Aim> Rewrite the material from the line with "Given: Flag the Dog exam by Ana Lucia" through the end, swapping "Screen dimensions" for "Display size" and keeping everything else the same; leave the pictures out.
####################
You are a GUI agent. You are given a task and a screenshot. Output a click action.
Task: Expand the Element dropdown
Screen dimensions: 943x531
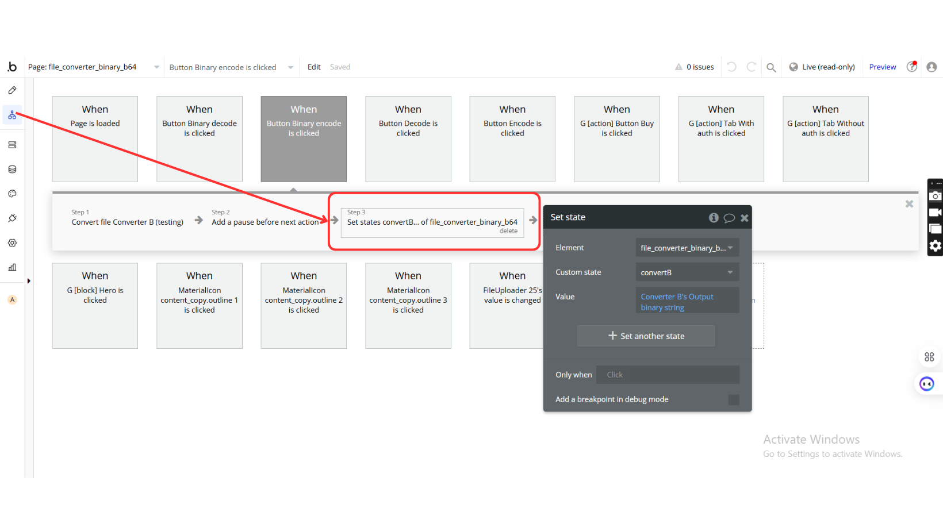pyautogui.click(x=687, y=248)
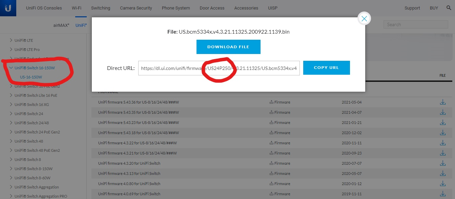Viewport: 455px width, 199px height.
Task: Collapse the UniFi Switch 16-150W section
Action: click(x=11, y=68)
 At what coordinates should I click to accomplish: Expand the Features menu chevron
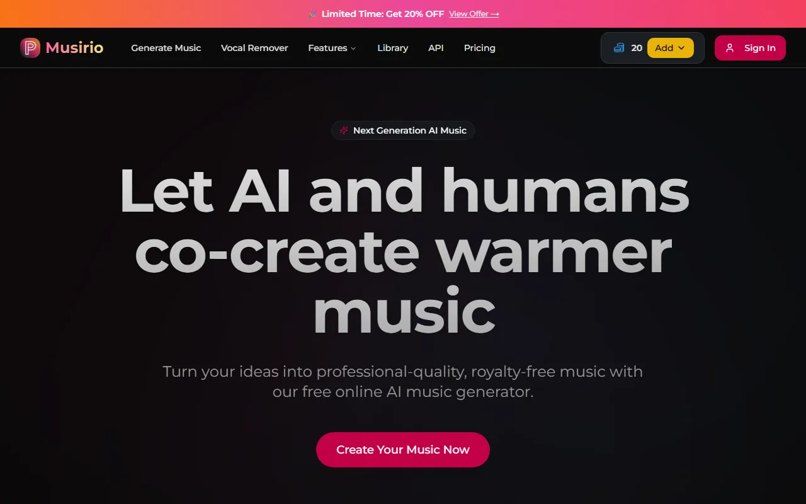[353, 49]
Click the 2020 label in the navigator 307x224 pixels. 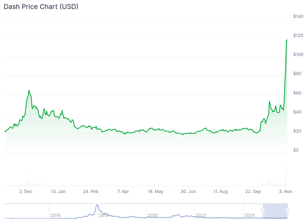153,215
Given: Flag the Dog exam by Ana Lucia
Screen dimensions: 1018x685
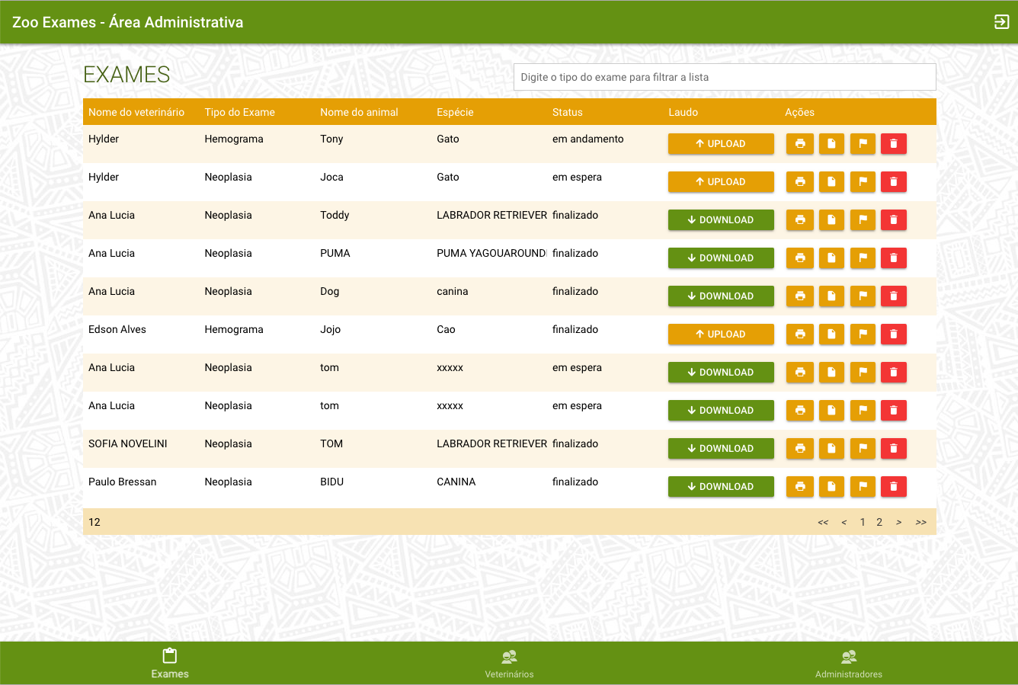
####################
Result for this task>
Given: Flag the Dog exam by Ana Lucia
Display size: 1018x685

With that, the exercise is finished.